Sunday, January 8, 2017

8 January 2017


Our kids were supposed to go back to school on Tuesday.  However, school was canceled because of snow.  Our kids enjoyed playing outside in the snow all day.  Here's a photo of Gibson defending his snow fort.  

 Kids in Oregon don't necessarily dress for the weather.  Here are Tate, Colton and Abe.

Packs of kids roamed the neighborhood all day, looking for snowball fights and enjoying the unexpected free day.  Back row: Lily, Hannah, Sophie, Nayha and Clara.  Front row: Lucy, Shraya and Helen.

Here's a photo of the same pack down by the creek.

Some of the girls went back to Sophie and Clara's house to warm up.  From the left are Helen, Sophie, Hannah, Lily, Clara and Lucy.

It continued to snow all through the night.  We woke up Wednesday morning to almost 8 inches-- the most snow to fall here since December 11, 1919.  The wet snow pulled down branches on two of our trees.  Brandan cut the broken limbs off.  We'll wait until Spring to decide what to do with the trees.  School was canceled again.  Brandan had a day of meetings scheduled for work and they were canceled, too.
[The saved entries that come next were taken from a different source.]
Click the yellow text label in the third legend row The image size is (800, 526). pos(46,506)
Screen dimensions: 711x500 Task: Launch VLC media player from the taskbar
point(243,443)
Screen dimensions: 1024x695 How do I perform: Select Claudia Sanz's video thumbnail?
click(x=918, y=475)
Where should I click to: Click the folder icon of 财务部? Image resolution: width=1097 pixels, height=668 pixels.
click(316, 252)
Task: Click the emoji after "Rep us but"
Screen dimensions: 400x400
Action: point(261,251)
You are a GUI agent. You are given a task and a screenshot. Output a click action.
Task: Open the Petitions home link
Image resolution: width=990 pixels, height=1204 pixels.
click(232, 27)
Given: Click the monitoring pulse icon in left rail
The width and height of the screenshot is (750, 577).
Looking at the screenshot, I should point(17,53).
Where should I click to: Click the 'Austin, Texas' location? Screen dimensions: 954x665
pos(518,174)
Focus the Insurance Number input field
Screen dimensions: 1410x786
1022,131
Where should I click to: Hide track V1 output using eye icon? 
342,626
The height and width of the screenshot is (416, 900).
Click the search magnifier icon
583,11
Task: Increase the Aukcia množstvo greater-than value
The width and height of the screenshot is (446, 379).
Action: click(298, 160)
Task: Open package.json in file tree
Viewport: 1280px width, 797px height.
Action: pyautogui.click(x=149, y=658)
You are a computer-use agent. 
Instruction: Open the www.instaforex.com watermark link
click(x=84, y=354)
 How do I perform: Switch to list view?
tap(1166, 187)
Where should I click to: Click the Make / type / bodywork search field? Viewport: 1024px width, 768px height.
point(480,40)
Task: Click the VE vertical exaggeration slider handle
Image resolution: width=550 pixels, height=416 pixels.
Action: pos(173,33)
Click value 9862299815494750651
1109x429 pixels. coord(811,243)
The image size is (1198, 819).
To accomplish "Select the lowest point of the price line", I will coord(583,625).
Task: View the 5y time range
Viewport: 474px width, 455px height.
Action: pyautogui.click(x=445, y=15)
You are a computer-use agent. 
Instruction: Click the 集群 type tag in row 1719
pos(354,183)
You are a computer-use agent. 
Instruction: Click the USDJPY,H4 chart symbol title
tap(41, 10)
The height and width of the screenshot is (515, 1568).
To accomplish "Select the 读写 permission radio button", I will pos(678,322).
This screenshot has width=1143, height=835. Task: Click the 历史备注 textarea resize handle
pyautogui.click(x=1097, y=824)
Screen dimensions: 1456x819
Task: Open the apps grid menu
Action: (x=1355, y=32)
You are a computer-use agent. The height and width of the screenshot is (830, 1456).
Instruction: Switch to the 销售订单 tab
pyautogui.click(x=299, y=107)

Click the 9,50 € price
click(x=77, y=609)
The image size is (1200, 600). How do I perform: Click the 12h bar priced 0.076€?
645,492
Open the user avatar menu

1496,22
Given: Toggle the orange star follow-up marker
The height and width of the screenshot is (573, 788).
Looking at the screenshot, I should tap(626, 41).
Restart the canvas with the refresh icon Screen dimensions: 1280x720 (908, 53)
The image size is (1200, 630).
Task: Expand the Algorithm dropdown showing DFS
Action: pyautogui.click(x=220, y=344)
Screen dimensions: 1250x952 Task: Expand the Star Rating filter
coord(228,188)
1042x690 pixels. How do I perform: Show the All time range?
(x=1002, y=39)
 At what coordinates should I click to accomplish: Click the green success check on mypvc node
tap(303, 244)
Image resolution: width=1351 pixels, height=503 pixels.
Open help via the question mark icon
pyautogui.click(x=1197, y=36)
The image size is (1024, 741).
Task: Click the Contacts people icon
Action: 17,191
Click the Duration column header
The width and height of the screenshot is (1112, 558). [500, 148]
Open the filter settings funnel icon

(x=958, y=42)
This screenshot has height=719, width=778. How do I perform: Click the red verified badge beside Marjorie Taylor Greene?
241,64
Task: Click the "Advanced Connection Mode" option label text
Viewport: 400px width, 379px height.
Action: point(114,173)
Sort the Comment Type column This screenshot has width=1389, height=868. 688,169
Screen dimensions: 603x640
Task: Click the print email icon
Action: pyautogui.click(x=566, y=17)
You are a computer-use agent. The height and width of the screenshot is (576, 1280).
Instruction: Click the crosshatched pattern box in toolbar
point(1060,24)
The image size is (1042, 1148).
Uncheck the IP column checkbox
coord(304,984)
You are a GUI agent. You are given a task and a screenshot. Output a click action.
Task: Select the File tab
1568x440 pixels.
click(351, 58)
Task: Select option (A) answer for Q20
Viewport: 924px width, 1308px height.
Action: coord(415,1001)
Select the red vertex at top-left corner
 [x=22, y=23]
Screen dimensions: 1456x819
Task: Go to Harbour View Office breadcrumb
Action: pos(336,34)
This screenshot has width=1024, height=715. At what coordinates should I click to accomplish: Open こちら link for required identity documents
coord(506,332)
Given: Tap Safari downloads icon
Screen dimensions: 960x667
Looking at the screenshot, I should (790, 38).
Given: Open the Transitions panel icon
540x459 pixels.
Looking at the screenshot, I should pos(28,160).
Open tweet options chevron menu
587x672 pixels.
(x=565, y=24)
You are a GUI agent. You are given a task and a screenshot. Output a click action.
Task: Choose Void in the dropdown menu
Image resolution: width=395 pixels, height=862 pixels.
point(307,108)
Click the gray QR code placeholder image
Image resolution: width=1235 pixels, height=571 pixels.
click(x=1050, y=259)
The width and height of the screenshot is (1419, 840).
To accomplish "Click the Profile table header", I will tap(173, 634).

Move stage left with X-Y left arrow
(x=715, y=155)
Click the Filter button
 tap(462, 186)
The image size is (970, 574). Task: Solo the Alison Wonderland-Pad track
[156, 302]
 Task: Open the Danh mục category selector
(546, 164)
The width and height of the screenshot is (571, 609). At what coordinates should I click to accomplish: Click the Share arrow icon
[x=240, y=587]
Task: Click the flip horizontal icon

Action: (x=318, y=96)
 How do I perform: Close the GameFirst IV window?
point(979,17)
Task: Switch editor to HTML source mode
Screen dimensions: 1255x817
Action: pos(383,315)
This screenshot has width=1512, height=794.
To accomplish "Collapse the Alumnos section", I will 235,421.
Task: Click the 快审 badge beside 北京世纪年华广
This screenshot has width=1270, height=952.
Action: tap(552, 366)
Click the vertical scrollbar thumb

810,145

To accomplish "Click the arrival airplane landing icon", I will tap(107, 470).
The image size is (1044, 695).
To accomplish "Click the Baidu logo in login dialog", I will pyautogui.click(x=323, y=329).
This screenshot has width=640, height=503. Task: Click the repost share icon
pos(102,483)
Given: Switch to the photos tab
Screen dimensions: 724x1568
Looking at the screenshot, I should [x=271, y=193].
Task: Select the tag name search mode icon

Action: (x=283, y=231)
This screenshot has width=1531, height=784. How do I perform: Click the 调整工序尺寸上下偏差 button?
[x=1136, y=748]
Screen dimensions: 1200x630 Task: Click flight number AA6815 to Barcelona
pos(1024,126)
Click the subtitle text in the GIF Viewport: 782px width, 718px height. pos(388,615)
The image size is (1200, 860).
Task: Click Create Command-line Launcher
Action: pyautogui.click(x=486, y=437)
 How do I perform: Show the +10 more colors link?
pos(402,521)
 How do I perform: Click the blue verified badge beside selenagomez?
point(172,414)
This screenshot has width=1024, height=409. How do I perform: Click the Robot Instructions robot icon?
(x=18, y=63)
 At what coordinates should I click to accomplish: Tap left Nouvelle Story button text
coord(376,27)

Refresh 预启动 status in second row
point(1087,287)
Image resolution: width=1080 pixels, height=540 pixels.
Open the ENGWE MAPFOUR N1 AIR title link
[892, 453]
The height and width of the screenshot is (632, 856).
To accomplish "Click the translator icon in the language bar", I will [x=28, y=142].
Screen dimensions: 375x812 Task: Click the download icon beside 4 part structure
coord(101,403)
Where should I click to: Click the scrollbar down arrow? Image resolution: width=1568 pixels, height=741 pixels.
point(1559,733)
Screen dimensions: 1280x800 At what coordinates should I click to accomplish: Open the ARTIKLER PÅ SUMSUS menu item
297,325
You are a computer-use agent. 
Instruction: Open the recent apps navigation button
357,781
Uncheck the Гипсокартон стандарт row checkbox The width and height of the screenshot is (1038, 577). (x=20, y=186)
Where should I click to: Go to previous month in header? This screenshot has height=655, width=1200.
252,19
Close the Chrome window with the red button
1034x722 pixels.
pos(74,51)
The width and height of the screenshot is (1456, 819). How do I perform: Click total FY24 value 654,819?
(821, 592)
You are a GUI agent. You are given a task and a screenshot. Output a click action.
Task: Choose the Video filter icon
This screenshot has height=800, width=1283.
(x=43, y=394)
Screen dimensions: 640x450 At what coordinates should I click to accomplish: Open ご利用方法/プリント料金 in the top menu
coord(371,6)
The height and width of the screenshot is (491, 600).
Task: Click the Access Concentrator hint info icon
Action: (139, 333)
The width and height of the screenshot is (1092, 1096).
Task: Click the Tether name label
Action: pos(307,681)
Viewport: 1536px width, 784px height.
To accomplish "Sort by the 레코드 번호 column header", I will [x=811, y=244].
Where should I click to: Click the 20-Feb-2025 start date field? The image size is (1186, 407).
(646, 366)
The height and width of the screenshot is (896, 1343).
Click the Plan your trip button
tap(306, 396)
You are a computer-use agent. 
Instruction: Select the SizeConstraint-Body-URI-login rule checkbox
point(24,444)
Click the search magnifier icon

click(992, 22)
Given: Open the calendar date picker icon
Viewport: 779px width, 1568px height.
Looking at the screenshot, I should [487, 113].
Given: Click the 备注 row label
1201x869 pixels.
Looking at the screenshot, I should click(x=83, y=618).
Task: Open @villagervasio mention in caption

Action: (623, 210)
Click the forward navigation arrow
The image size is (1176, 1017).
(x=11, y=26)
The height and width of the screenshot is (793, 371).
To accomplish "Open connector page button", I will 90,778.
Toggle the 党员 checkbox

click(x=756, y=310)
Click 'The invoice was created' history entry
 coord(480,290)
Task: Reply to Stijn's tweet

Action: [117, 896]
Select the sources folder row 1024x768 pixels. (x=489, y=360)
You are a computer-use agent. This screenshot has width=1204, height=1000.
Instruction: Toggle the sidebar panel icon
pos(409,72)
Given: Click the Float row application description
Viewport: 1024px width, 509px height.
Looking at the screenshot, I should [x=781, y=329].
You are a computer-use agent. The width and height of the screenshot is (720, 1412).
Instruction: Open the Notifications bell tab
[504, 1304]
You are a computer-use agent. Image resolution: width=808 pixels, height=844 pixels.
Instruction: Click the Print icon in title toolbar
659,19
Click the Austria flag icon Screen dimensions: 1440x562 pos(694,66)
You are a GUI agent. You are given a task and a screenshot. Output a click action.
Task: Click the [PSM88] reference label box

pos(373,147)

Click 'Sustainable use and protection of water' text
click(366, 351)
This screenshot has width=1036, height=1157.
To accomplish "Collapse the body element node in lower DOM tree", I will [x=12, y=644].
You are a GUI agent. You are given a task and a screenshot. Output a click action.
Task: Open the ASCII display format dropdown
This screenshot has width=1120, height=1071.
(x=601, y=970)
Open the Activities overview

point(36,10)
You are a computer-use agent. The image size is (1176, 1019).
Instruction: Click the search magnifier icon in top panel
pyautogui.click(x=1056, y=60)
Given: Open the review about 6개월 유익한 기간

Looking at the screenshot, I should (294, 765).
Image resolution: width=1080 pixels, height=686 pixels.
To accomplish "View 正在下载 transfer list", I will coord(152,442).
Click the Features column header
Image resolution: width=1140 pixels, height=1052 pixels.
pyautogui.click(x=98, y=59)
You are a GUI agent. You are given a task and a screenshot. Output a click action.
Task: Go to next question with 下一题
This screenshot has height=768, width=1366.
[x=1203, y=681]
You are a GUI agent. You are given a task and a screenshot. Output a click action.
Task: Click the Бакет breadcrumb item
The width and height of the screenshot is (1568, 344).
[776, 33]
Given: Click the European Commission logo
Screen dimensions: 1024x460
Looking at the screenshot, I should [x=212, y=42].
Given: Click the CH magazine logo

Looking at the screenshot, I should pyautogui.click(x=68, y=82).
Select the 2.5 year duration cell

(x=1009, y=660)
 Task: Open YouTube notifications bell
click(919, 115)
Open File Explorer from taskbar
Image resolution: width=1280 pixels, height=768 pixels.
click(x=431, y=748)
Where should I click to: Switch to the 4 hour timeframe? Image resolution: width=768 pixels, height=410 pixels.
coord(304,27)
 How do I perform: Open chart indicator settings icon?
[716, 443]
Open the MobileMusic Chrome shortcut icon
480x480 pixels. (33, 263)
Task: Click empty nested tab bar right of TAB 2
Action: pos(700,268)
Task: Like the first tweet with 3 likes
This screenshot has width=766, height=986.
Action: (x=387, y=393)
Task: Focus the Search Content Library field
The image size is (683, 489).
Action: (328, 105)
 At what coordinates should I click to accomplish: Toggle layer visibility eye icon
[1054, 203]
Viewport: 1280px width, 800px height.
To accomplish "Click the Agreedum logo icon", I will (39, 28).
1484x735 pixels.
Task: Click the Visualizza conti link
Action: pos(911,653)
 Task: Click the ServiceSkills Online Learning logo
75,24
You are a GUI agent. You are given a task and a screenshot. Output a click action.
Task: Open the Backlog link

Thursday and Friday brought freezing temperatures.  Our area only has a few snowplows so the ruts of snow in the roads froze into solid ice.  The schools had no way to clear their parking lots and driveways so school was canceled for the rest of the week.  For Abe, Helen and Gibson, the week went something like this-- sleep in, get work done as quickly as possible, play outside until you are frozen (or in Helen's case, past frozen), drink hot cocoa, watch superhero movies, The Flash or The Arrow, stay up far past bedtime.  This extra week of vacation may have been the most fun for the kids.

 Our neighbors' driveway is the nearest sledding hill.

 The kids loved sliding on the ice.

Abe and Gibson finished the puzzle we started before Christmas.

We celebrated Brandan's birthday on Wednesday.  His clinic closed Thursday and he spent his days off doing some of the things he likes best, checking in on friends and neighbors, spinning doughnuts in the car with the kids and talking late with Sofi.

Becky created a new math puzzle for Brandan's birthday.  Here's a little background information first.  Sofi took an astronomy course this semester and learned about the Arecibo telescope.  The world's largest single-dish radio telescope scans the sky for signals from faraway galaxies.  In 1974, it sent the first intentional message into outer space with the purpose of contacting extraterrestrial life.  The message was a series of alternating tones that could be interpreted as binary code (ones and zeros.)

If an alien could receive the transmission and if they realized the tones could be represented with ones and zeros and if they drew the ones and zeros on a grid, they would obtain this image.  And if they had extraordinary skills of perception, intuition and many lucky guesses, the aliens would learn about counting to ten in binary, the most common elements on earth, the building blocks of DNA, the population of the earth, what humans look like, a map of the solar system, what the radio telescope looks like and a bunch of other things.   We think the scientists who sent the message were wildly optimistic.  Sofi's professor prepared this website that describes the graphic in detail.  This website also has a good description of the message. 

With the Arecibo message as inspiration, Becky created a code for Brandan.  The code is shown on the strip of paper at the bottom of the photo.  Brandan successfully decoded the message which resulted in the image on the graph paper. 

While Sofi was home (she's back at school now) she got her mission papers ready to turn in.  She'll turn them in later this month.  We started our Book of Mormon club.  The members of the club are going to read the Book of Mormon before Sofi leaves on her mission.  She put her eligibility date as May 19 so we read 4 pages a day to stay on track.